Items from a data source:
************

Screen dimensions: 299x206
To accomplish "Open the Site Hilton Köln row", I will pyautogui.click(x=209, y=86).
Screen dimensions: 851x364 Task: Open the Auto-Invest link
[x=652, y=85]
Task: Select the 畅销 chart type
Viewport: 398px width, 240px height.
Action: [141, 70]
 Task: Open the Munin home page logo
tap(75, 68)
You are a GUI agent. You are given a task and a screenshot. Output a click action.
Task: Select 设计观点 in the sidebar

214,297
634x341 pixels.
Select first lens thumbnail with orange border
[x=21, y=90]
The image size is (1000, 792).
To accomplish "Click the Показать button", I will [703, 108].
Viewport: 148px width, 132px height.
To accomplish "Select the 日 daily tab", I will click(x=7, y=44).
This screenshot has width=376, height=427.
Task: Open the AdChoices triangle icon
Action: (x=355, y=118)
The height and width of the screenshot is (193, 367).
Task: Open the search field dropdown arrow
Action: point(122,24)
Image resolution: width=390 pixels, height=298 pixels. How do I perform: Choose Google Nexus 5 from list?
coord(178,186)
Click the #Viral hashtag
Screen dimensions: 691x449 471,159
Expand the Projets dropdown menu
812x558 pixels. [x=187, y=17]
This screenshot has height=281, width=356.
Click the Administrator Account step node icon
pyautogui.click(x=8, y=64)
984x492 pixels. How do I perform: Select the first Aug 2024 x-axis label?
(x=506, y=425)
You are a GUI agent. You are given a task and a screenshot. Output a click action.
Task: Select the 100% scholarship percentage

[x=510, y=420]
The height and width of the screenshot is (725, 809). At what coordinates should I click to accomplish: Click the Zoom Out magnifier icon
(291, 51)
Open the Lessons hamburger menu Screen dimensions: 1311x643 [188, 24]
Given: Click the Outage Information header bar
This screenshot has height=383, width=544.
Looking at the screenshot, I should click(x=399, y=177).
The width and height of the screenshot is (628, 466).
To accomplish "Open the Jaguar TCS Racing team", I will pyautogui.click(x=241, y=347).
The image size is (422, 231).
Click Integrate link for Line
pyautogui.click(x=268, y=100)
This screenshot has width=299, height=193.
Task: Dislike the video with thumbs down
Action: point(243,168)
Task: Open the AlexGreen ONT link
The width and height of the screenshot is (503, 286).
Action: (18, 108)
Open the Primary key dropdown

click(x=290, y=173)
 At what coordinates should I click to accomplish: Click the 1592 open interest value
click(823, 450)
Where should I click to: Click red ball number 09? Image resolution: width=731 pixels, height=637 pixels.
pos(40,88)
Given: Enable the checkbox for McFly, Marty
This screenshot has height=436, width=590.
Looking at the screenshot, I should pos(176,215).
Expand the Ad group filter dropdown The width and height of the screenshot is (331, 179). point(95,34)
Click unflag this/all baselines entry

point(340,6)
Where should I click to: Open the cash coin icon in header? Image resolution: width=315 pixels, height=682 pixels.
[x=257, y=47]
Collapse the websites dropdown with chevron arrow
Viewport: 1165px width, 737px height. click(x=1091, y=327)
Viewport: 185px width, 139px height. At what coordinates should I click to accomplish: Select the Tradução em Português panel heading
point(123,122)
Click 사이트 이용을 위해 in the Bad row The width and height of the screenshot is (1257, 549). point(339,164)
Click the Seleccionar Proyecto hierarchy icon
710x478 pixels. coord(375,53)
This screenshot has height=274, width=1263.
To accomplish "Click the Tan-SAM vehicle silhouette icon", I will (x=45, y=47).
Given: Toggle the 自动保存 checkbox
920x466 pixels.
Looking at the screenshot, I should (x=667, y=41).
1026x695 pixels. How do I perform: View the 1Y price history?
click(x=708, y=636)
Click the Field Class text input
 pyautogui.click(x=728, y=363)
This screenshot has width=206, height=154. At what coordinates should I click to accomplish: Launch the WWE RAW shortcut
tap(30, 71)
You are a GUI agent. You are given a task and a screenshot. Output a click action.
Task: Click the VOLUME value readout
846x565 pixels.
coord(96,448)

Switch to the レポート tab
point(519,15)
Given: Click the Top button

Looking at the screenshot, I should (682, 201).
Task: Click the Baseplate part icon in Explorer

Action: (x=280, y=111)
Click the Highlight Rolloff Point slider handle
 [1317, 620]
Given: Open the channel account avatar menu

************

The expected output is the run of lines from the one holding "846x565 pixels." to the last line of the entries above, each reproduced character for character.

WRITTEN ANSWER:
846x565 pixels.
coord(96,448)

Switch to the レポート tab
point(519,15)
Given: Click the Top button

Looking at the screenshot, I should (682, 201).
Task: Click the Baseplate part icon in Explorer

Action: (x=280, y=111)
Click the Highlight Rolloff Point slider handle
 [1317, 620]
Given: Open the channel account avatar menu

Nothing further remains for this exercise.